La personne qui a confirmé l’existence de l’enquête n’était pas autorisée à s’exprimer publiquement sur une enquête en cours et s’est exprimée sous couvert d’anonymat. L’enquête pour parjure est menée par le bureau du procureur fédéral de Chicago et Atty. Le général Todd Blanche n’était pas impliqué en raison de son rôle précédent d’avocat de Trump, ont indiqué les sources.
Les avocats de Carroll n’ont pas immédiatement répondu aux demandes de commentaires de l’Associated Press jeudi.
Il s’agit de la dernière d’une série d’enquêtes ouvertes par le ministère de la Justice de Trump contre les ennemis du président. Ces actions, y compris la confirmation d’un acte d’accusation le mois dernier contre l’ancien directeur du FBI James Comey, ont suscité l’inquiétude des démocrates et d’anciens responsables qui affirment qu’une agence chargée de prendre des décisions d’enquête indépendantes à la Maison Blanche est en colère.
Carroll a déclaré en 1996 que Trump avait fermé le magasin Bergdorf Goodman de la Cinquième Avenue à Manhattan. Elle a déclaré que Trump l’avait jetée contre le mur de la loge, avait baissé son pantalon et l’avait défiée. Trump a qualifié ces allégations de « fraude » et a attaqué ses motivations, affirmant qu’elles étaient politiquement motivées ou par désir de promouvoir sa mémoire.
En 2023, un jury a déclaré Trump coupable d’avoir torturé Carroll et lui a accordé 5 millions de dollars.

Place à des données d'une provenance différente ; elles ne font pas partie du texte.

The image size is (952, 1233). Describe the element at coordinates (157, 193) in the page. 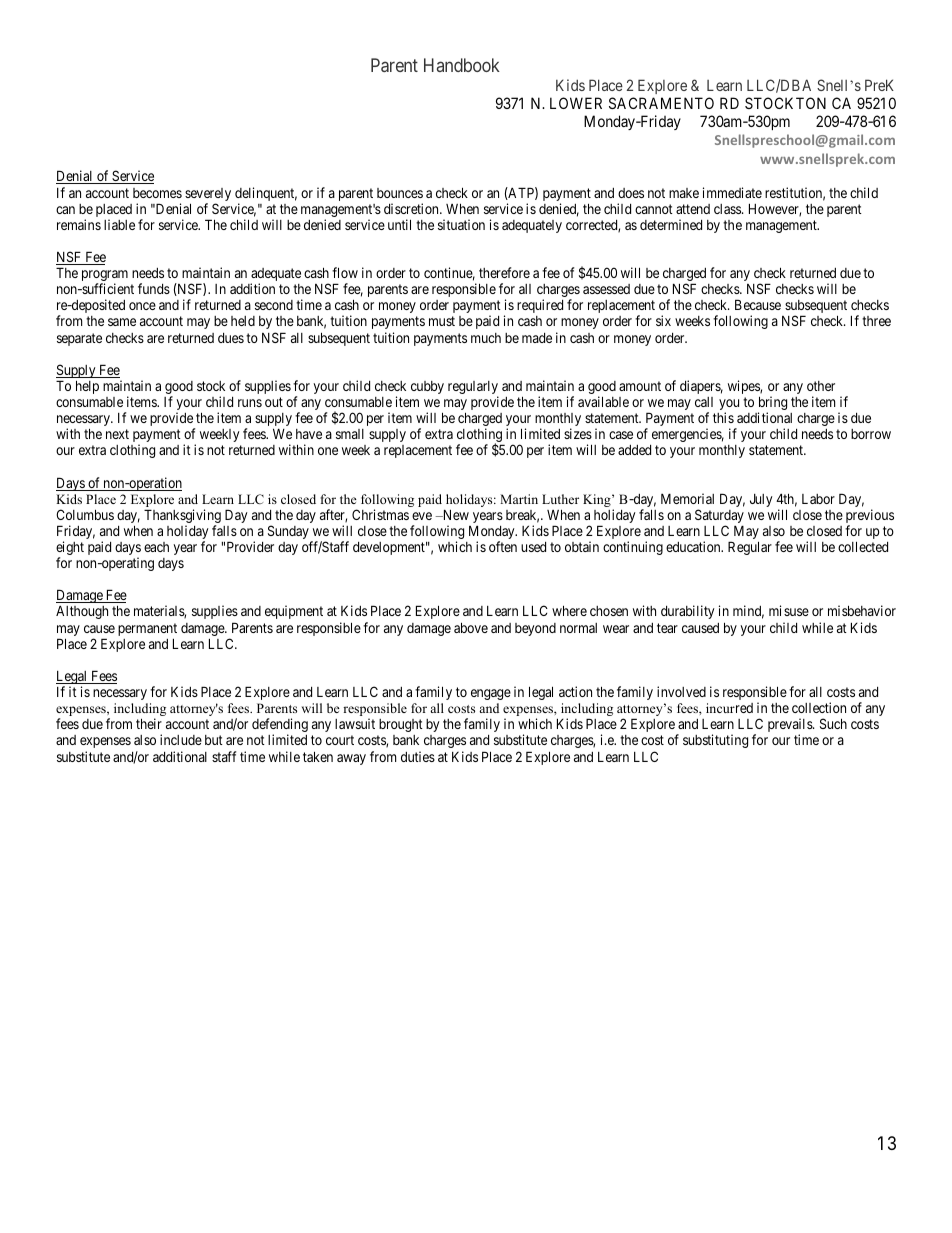

I see `becomes` at that location.
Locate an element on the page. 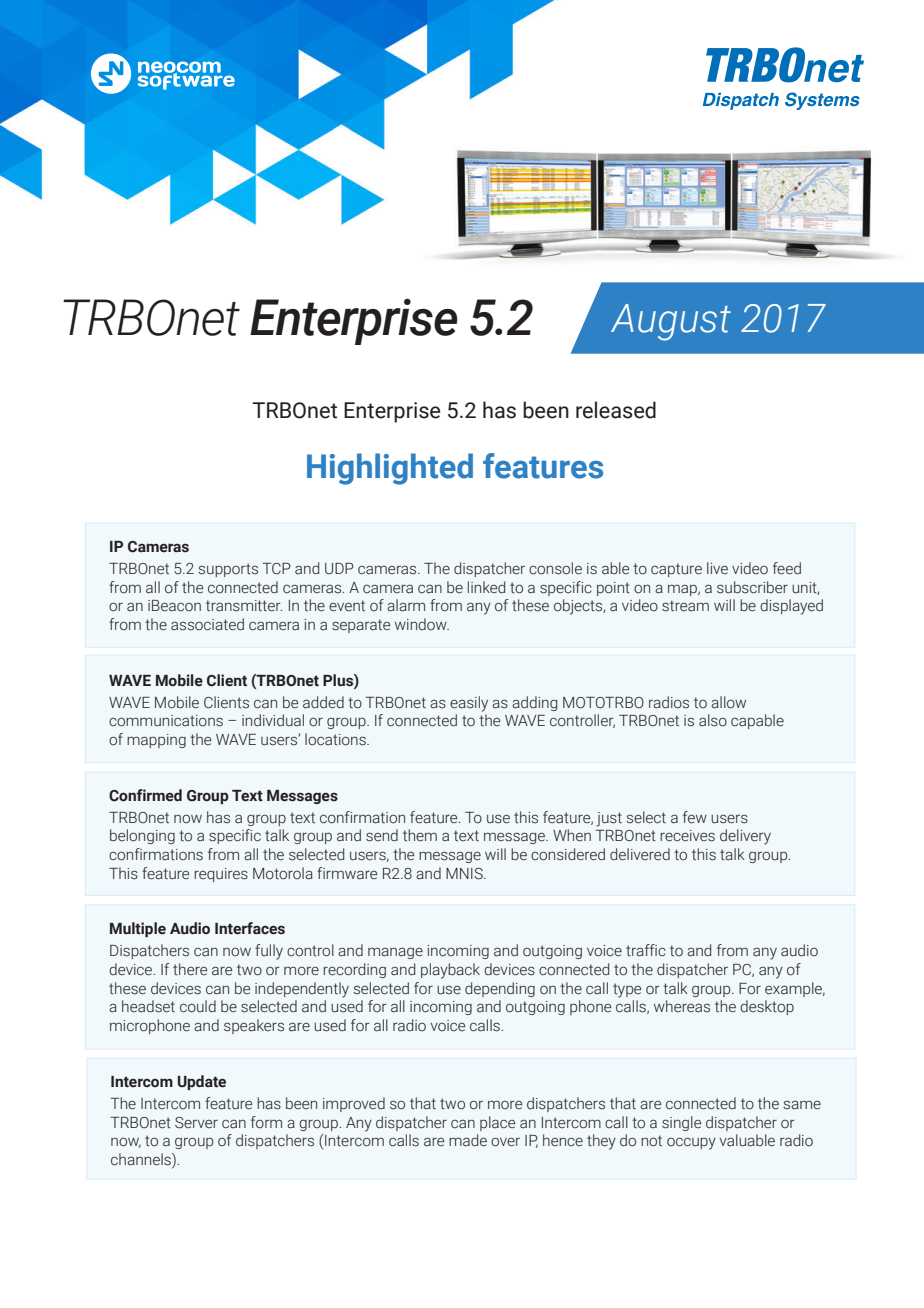  made is located at coordinates (468, 1140).
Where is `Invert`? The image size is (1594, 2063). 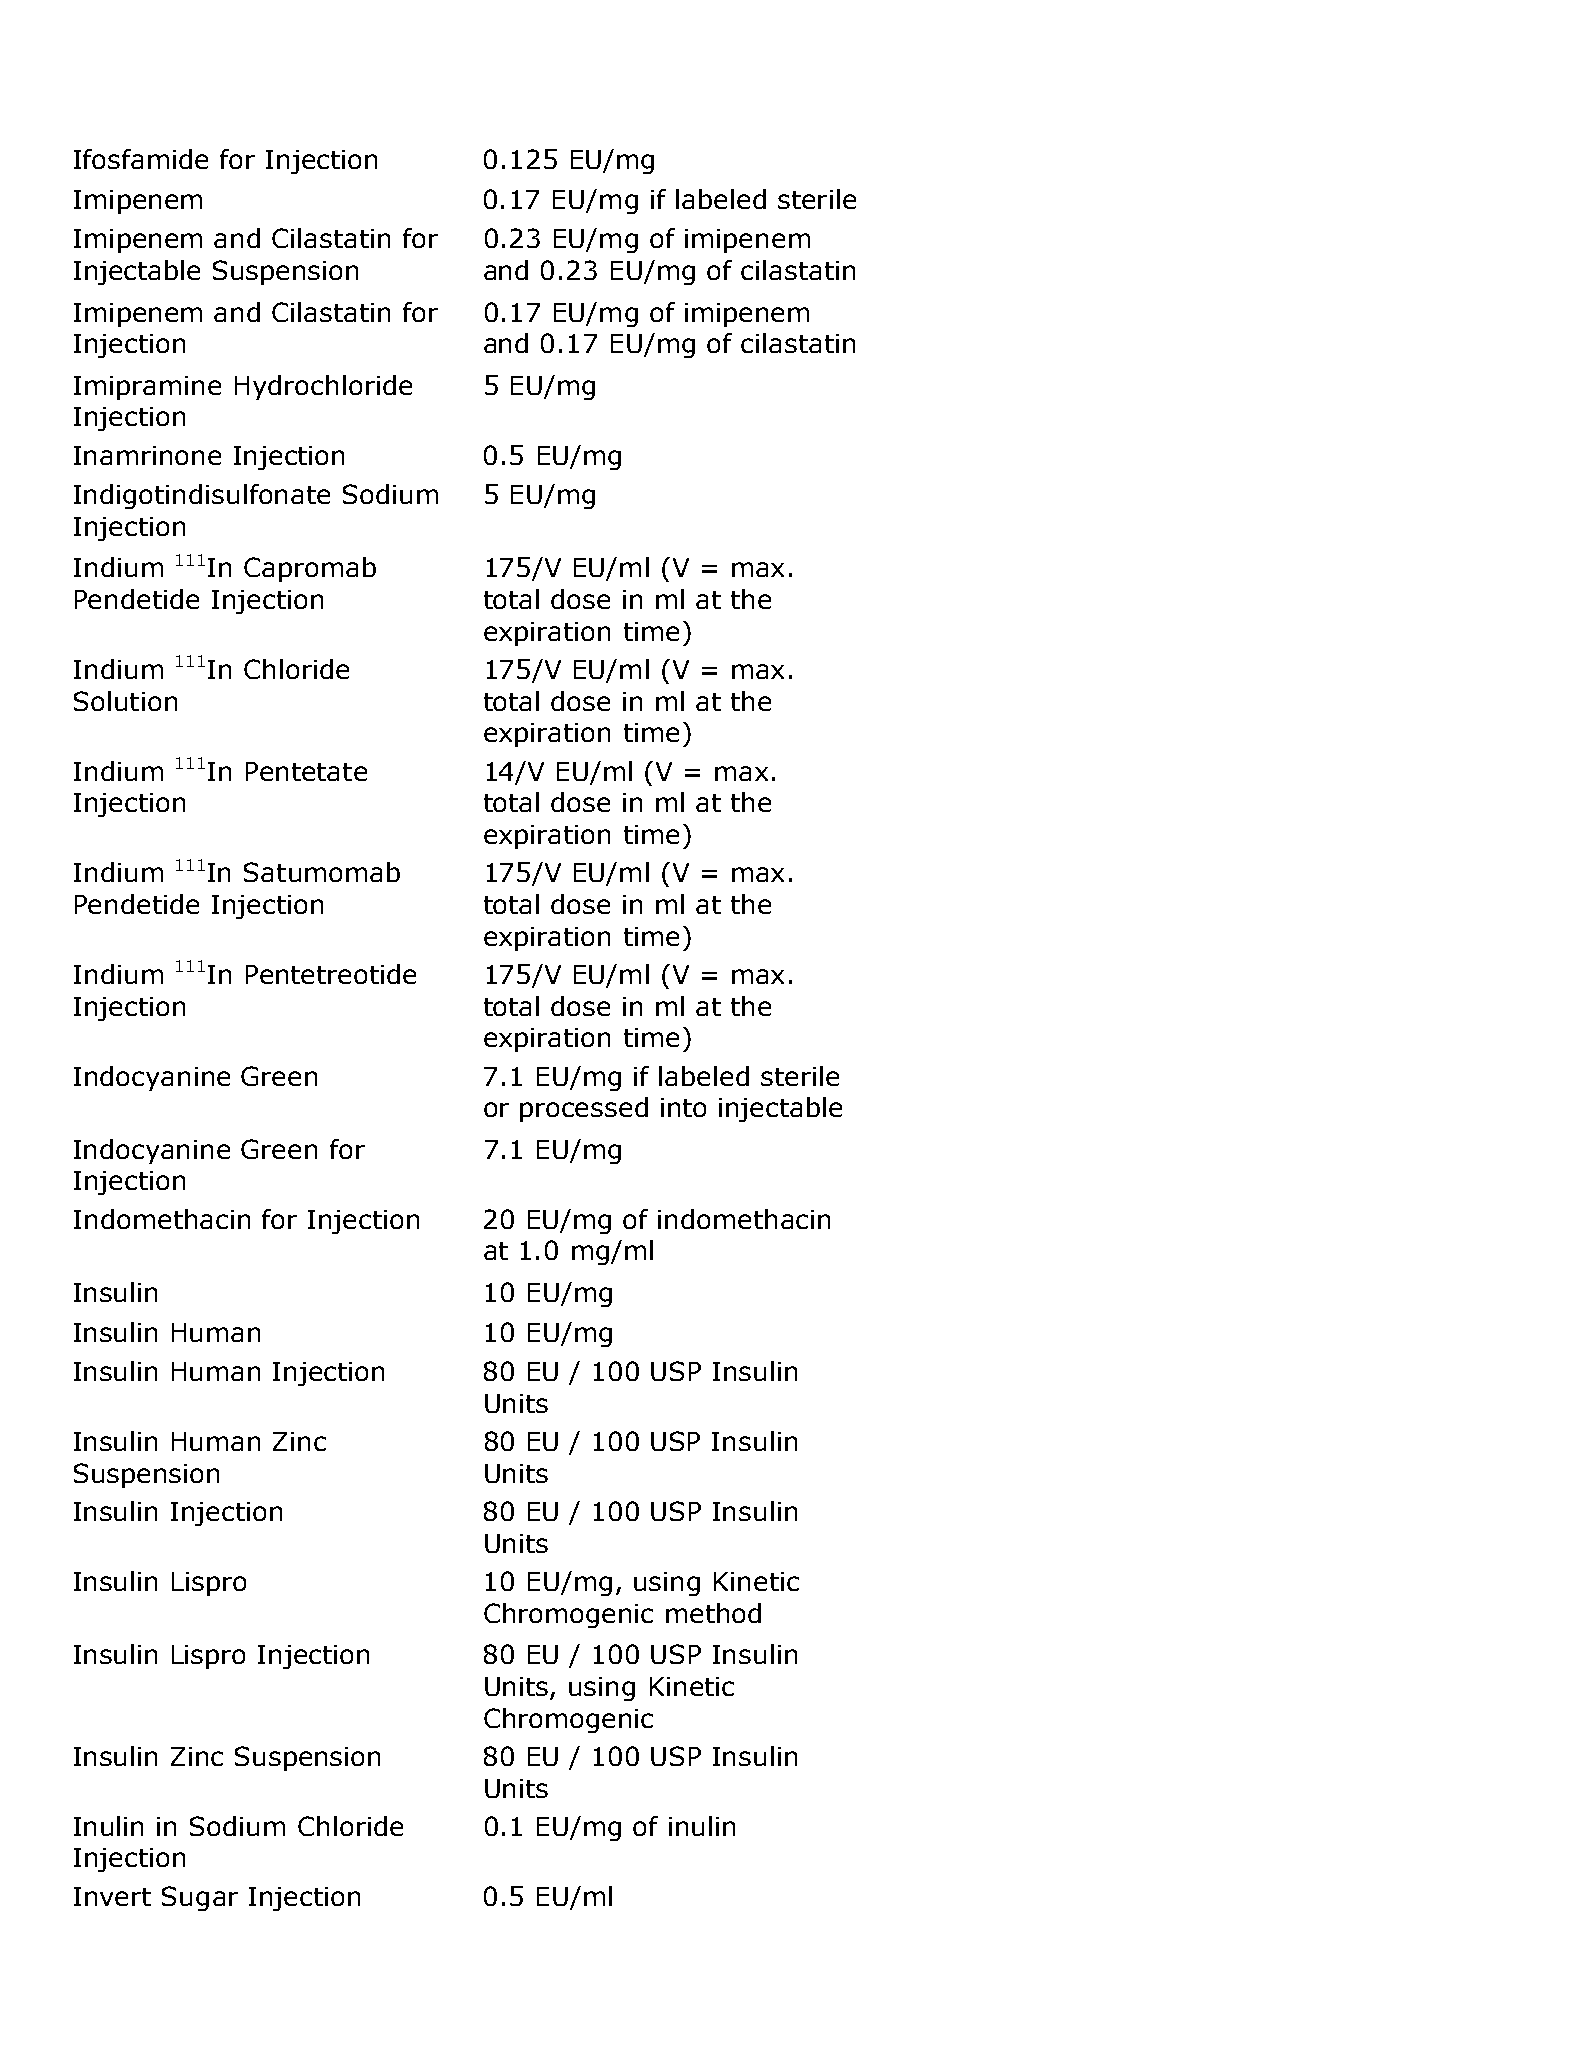
Invert is located at coordinates (112, 1896).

Un an plus tard, un autre jury a accordé à Carroll 83,3 millions de dollars dans une affaire de diffamation liée aux attaques de Trump contre lui sur les réseaux sociaux.
Le ministère de la Justice enquête sur l’affirmation de Carroll lors d’un procès civil selon laquelle personne d’autre ne paie ses frais juridiques. Plus tard, il est devenu public qu’une organisation de Chicago soutenue par Reid Hoffman, co-fondateur de LinkedIn, avait contribué au financement de l’affaire Carroll. Les avocats de Trump dans le procès civil ont accusé Carroll d’avoir dissimulé l’information, ce qui, selon eux, remettait en question la question de savoir si l’affaire était politiquement motivée.
Le tribunal a déclaré plus tôt ce mois-ci que Trump ne paierait pas la somme pour donner à la Cour suprême des États-Unis une chance de réexaminer l’affaire ou de rejeter l’appel. La 2e Cour d’appel des États-Unis a fait droit à la demande de l’un des avocats de Trump visant à permettre au président de retarder le paiement à Carroll, bien qu’il souhaitait une caution de 7,4 millions de dollars pour couvrir les paiements d’intérêts supplémentaires, une demande de l’avocat de Carroll.
L’enquête de Carroll a été rapportée pour la première fois par CNN.
Richer et Tucker écrivent pour Associated Press.